Dans un tel cadre, les organisations alliées de l’Iran doivent arbitrer entre loyauté politique et prudence régionale. Le Hamas n’est pas le seul à faire face à ce dilemme, mais il est l’un des plus exposés symboliquement. Sa proximité avec Téhéran est connue. Son besoin de médiation avec les capitales arabes l’est tout autant. Plus la guerre s’étend, plus cette double dépendance devient difficile à gérer. Son communiqué du 14 mars ne résout pas cette contradiction. Il la rend simplement visible.  

La séquence actuelle rappelle aussi que les conflits régionaux ne s’organisent pas seulement autour des alliances idéologiques. Ils se structurent aussi autour des routes maritimes, des marchés de l’énergie, des lieux d’accueil politique, des médiations et des calculs de survie. Sur tous ces plans, le Golfe compte. Le Hamas sait que si les monarchies arabes estiment que l’Iran les transforme en cibles directes, leur marge de tolérance à l’égard de ses alliés pourrait se réduire davantage. Sa déclaration vise donc à prévenir cette dégradation avant qu’elle ne devienne irréversible.  

Ce que cette prise de position change réellement

Il ne faut pas surinterpréter la portée immédiate de cet appel. Le Hamas ne rompt pas avec l’Iran. Il ne rejoint pas non plus le camp des États du Golfe contre Téhéran. Il cherche d’abord à limiter les dégâts politiques d’une guerre devenue trop large pour ne concerner que ses protagonistes initiaux. Sa position n’altère pas l’architecture générale du conflit. Elle n’empêche ni les frappes, ni les menaces, ni les calculs militaires en cours. Mais elle a une valeur politique réelle : elle montre que l’escalade iranienne vers le Golfe n’est plus seulement contestée par ses adversaires ou par les capitales arabes, mais qu’elle commence à embarrasser publiquement certains de ses alliés.  
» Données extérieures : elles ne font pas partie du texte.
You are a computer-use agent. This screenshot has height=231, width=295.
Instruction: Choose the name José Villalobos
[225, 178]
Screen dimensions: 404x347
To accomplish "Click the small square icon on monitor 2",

Cet embarras révèle aussi un problème plus profond pour Téhéran. À mesure que la guerre s’étend, l’Iran prend le risque de fragiliser autour de lui des relais qui soutiennent sa posture générale de confrontation, mais ne veulent pas être entraînés dans toutes ses modalités d’action. Le Hamas illustre cette tension. Il reste fidèle à l’axe. Mais il rappelle que la régionalisation du conflit a des effets secondaires sur ceux-là mêmes qui en approuvent la logique politique globale. Le soutien n’est donc pas un blanc-seing.  
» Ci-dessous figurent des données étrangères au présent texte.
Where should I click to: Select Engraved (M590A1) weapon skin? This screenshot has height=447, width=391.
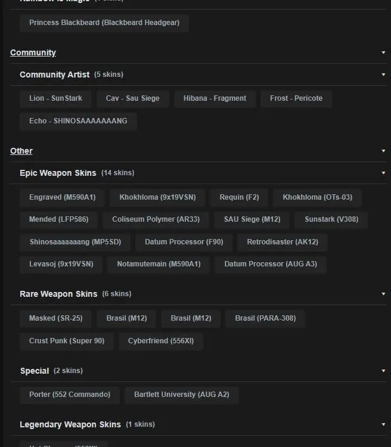[x=62, y=197]
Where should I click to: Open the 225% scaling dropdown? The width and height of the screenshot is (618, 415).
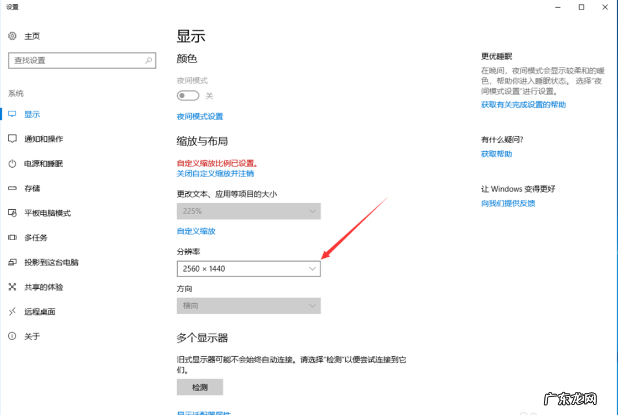248,211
À ce stade, l’essentiel est ailleurs : la déclaration du Hamas confirme que la guerre a atteint un niveau où les lignes de solidarité automatiques commencent à se compliquer. Plus les missiles et les drones approchent des capitales du Golfe, des hubs économiques et des zones civiles, plus les acteurs régionaux sont forcés de préciser leurs limites. En demandant à l’Iran d’épargner ses voisins arabes, le Hamas reconnaît que cette limite existe désormais aussi pour lui.